Right now SMU does not have a policy around taxing out-of-pocket reimbursements that exceed a specific time window. Can you share your university policy and if you have any language/guidelines around tax implication (for example - if the expense exceeds a threshold - it is reported as taxable income, etc.).
We do state that expenses need to be completed within 30 days of completion of the trip. For non-travel expenses, we have a 30 day guideline.
Thanks for your input!
Kathy Goodwin
Purchasing | Travel Category
Phone: 214-768-2800
Email: kagoodwin@smu.edu
We implemented our Accountable Plan Policy a little over a year ago at UNC. Expenses submitted within 60 days are reimbursed as non-taxable; submitted within 61 and 180 days they are reimbursed as taxable; and submitted 181 days or later, the expenses are no longer reimbursable. We chose 60 days since it's the IRS safe harbor. We use Concur and PeopleSoft is our ERP if that's helpful. Happy to answer any questions!
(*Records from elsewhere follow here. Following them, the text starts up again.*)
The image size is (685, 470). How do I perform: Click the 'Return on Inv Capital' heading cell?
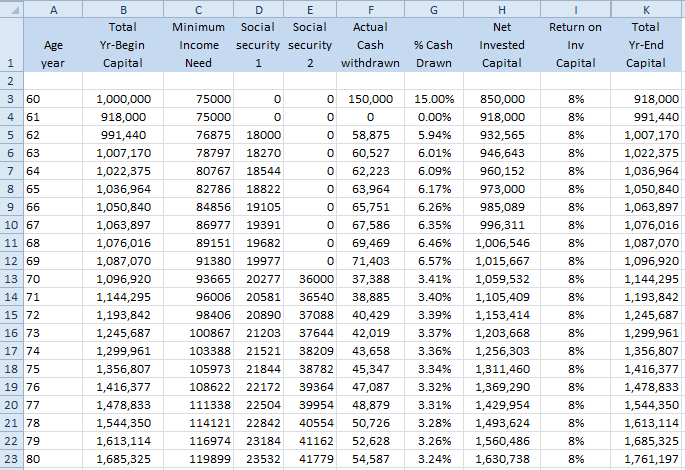pyautogui.click(x=575, y=44)
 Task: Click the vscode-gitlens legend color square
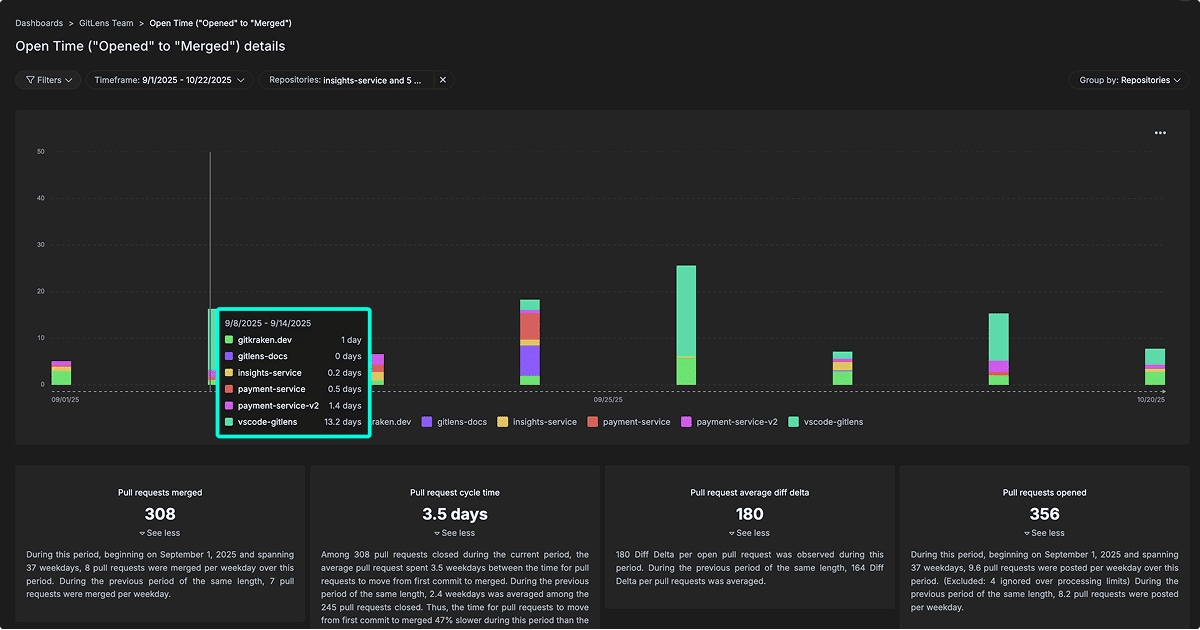pyautogui.click(x=791, y=421)
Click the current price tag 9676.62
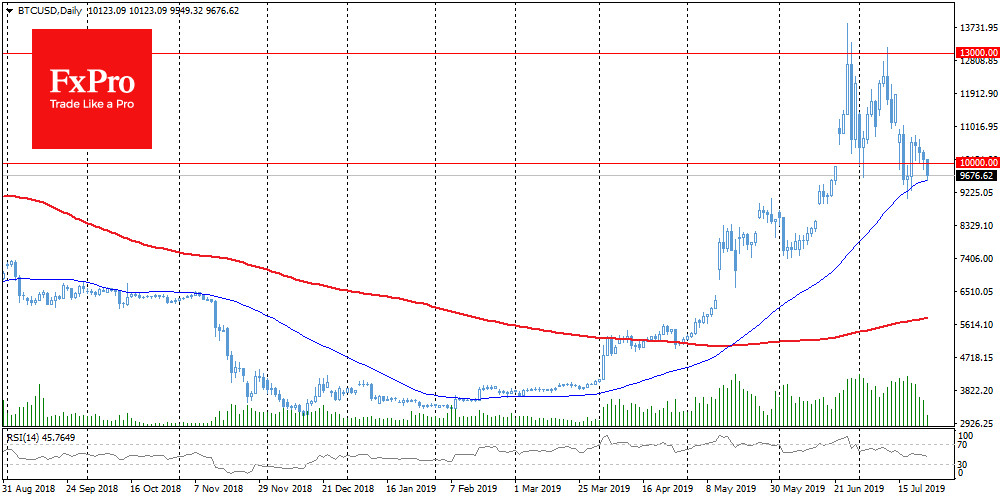 976,176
Currently, Johns Hopkins accountable plan requires that expenses be submitted within 90 days of being incurred/purchased. After that time the expenses are reimbursed via payroll and treated as taxable income.
Rebecca this is very helpful as we also use Concur. Do you have a process automated that passes from Concur to the payment system and are the submitters advised at the juncture? (I know they are advised in advance and should be aware of the policy - but curious about the communication outside of the policy piece).
Thanks! Kathy
Thanks for the context and timeline Amy. Currently we do not have any process in place and it is good to see what others are doing in this area.
As far as alerts, yes: we have audit rules in place that notify users when expenses are past 60 days in aging and may be taxable. We have a hard-stop on certain expense types (the ones related to overnight travel) that will not allow the report to be submitted when they're past 180 days in aging. And other expenses not related to overnight travel have an audit rule that lets users know the expense may not be reimbursable if they're past 180 days.
The data reporting is a bit manual as we have to look at expenses related to overnight travel differently than other expenses reconciled in Concur. I pull the data on a weekly basis and share it with our IT team. From there, the process is automated to send the data to payroll and process the reimbursements as taxable income.